Aux LGBTphobes "modérés"
"Nous avons déjà fait plusieurs campagnes consensuelles, un peu bisounours, sur le mode 'les LGBTphobies, c’est pas bien', et nous avons bien vu que cela ne marchait pas. Nous voulions une campagne qui porte pour faire évoluer les choses", explique d'abord Patrick Ferlin, membre du comité de direction de la FSLGBT. "Oui, c’est choquant d’employer les mots 'gouine' ou 'pédé', mais c’est une accroche et il faut lire la suite du texte", complète Romain Mallet, concepteur-rédacteur, qui ajoute : "Cette suite, elle pousse la logique d’exclusion jusqu’au bout : s’il n’y a pas de place pour les personnes LGBTQI+ dans le sport, il n’y en a pas non plus pour les personnes cisgenres hétérosexuelles, et il n’y aura plus personne dans les stades…"
C'est d'évidence plus aux personnes cishet (cis hétérosexuelles) qu'aux personnes LGBTQI+ qu'a choisi de s'adresser cette campagne, qui est notamment parue dans le numéro spécial 20 ans de So Foot Magazine. Tout particulièrement aux personnes qui constituent un "ventre mou" face aux discriminations, soit qu'elles s’en foutent, soit qu'elles conservent un silence coupable face aux insultes et aux agressions sur les terrains, ou bien qui pensent que crier "Oh hisse, enculé" dans un stade fait partie du folklore. "Ces affiches ne s’adressent ni aux personnes LGBTQI+ qui sont déjà acquises à la cause, ni aux LGBTphobes radicaux mais aux LGBTphobes qui s’ignorent, à ceux et celles qui sont LGBTphobes par ignorance ou par passivité, chez lesquelles nous souhaitons entraîner une prise de conscience", développe Julia Hamel, membre du groupe de travail sur les LGBTphobies dans le sport.

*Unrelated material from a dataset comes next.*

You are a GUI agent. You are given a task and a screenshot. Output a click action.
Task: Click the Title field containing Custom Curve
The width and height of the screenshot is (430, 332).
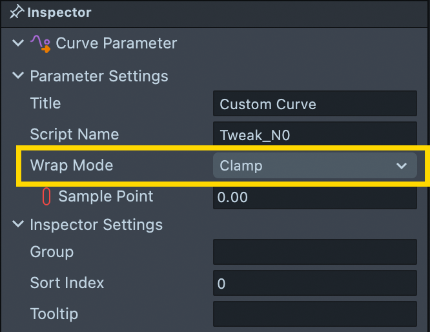point(314,104)
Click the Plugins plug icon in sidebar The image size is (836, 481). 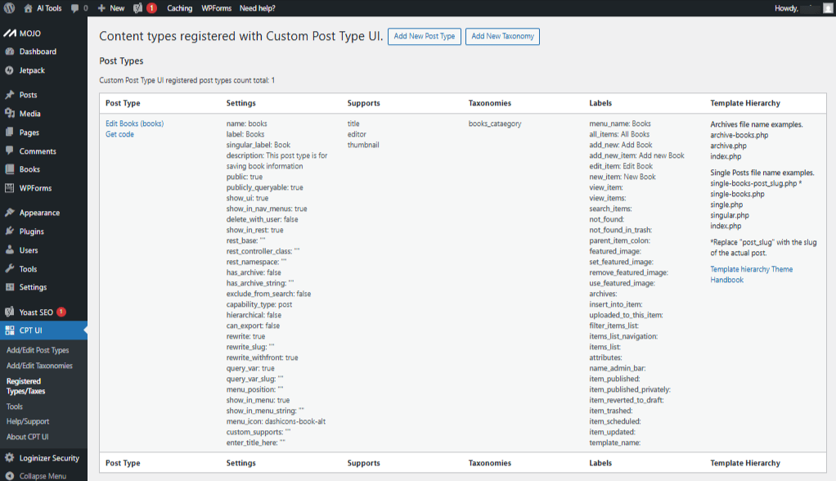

Patrick Ferlin revendique de ce point de vue une "technique de l’encerclement" : "Notre approche peut permettre de toucher indirectement les LGBTphobes radicaux car une fois qu'on questionne les plus modérés sur leur LGBTphobie non-consciente, ils peuvent exercer une influence positive sur les homophobes radicaux de leur entourage proche."
Banalisation plutôt qu'invisibilisation
Quant à l’objection concernant une possible invisibilisation de nos identités dans le sport, Romain Mallet répond : "C'est une question qui a été soulevée pendant nos nombreux échanges avec la Fédé. Notre objectif n'était évidemment pas l'invisibilisation, mais la banalisation de nos identités. C'est pour ça que le texte ne dit pas 'que des sportives et des sportifs' mais 'avant tout des sportives et des sportifs'. Certes, la nuance est subtile, et j'entends qu'on peut puisse passer à côté, mais c'est bien une question que nous nous sommes posée, et que nous avons essayé de prendre en compte le mieux possible."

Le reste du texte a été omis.